The Level Access Digital Accessibility Maturity Model (DAMM) is a clear and concise method for measuring the maturity of digital accessibility programs. Based on the Capability Maturity Model (CMM), DAMM defines a working model to measure the degree of maturity a program has attained in implementing accessibility, using five levels of maturity to rate the current state of a program along seven dimensions.

DAMM dimensions

The seven dimensions referred to in DAMM are like the threads that weave together into a successful, sustainable accessibility program. Digital accessibility intersects with many facets of an organization and encompasses more than just meeting technical standards. DAMM’s seven dimensions or aspects of maturity are:

  1. Governance and policy — How well established is accessibility accountability at your organization through clear ownership, internal commitments, risk management planning, and investment strategies?
  2. Communications — How effectively is your organization communicating about accessibility initiatives?

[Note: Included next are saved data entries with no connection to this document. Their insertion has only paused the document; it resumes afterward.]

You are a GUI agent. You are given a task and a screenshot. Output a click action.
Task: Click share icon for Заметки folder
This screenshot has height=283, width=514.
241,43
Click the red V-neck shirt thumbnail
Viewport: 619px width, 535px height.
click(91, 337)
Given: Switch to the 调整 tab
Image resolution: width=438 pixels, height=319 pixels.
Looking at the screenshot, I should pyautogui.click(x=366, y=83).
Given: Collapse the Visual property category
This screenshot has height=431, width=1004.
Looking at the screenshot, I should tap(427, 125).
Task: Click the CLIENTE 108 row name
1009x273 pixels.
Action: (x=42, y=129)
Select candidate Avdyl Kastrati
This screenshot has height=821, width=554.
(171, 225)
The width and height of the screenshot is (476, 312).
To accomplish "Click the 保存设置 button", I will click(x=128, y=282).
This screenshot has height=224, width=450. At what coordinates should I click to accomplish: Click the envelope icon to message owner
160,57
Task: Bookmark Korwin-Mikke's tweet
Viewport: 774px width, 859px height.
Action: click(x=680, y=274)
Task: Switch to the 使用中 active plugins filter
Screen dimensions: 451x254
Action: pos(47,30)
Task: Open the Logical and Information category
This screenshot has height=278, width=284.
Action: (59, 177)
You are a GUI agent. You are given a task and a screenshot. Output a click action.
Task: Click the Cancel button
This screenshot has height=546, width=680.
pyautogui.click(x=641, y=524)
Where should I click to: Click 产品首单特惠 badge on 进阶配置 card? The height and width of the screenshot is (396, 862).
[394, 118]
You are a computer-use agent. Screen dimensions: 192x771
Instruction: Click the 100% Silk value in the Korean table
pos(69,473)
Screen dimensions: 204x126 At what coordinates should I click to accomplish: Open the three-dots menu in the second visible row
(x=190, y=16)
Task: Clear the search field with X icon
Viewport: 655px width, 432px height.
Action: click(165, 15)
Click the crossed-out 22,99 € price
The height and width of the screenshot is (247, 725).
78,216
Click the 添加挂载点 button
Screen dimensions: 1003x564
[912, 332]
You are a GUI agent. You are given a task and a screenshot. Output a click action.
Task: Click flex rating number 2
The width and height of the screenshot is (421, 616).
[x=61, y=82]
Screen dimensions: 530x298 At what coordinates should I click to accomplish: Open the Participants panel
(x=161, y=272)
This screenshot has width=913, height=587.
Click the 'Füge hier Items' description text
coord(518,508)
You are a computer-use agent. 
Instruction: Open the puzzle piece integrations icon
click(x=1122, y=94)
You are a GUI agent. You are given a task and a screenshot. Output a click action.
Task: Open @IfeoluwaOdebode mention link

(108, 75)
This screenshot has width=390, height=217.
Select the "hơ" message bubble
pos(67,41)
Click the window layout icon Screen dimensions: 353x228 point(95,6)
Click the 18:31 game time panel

And are communication channels and efforts accessible?
  3. Development life cycle — How effectively is accessibility integrated into the creation of your organization’s digital products and content, resulting in inclusive experiences?
  4. Support — How well does your organization ensure that customer assistance channels (e.g., e-mail, phone, or chat applications) and guidance documentation are accessible and inclusive?
  5. Procurement — How effectively is accessibility evaluated and addressed in vendor selection, purchasing, and contracts?
  6. Knowledge and skills — How well is accessibility knowledge and skills training implemented and managed across the organization?
  7. Culture — How deeply ingrained are accessibility values in your organization’s culture and practices, resulting in a shared understanding of and commitment to inclusion, both internally and externally?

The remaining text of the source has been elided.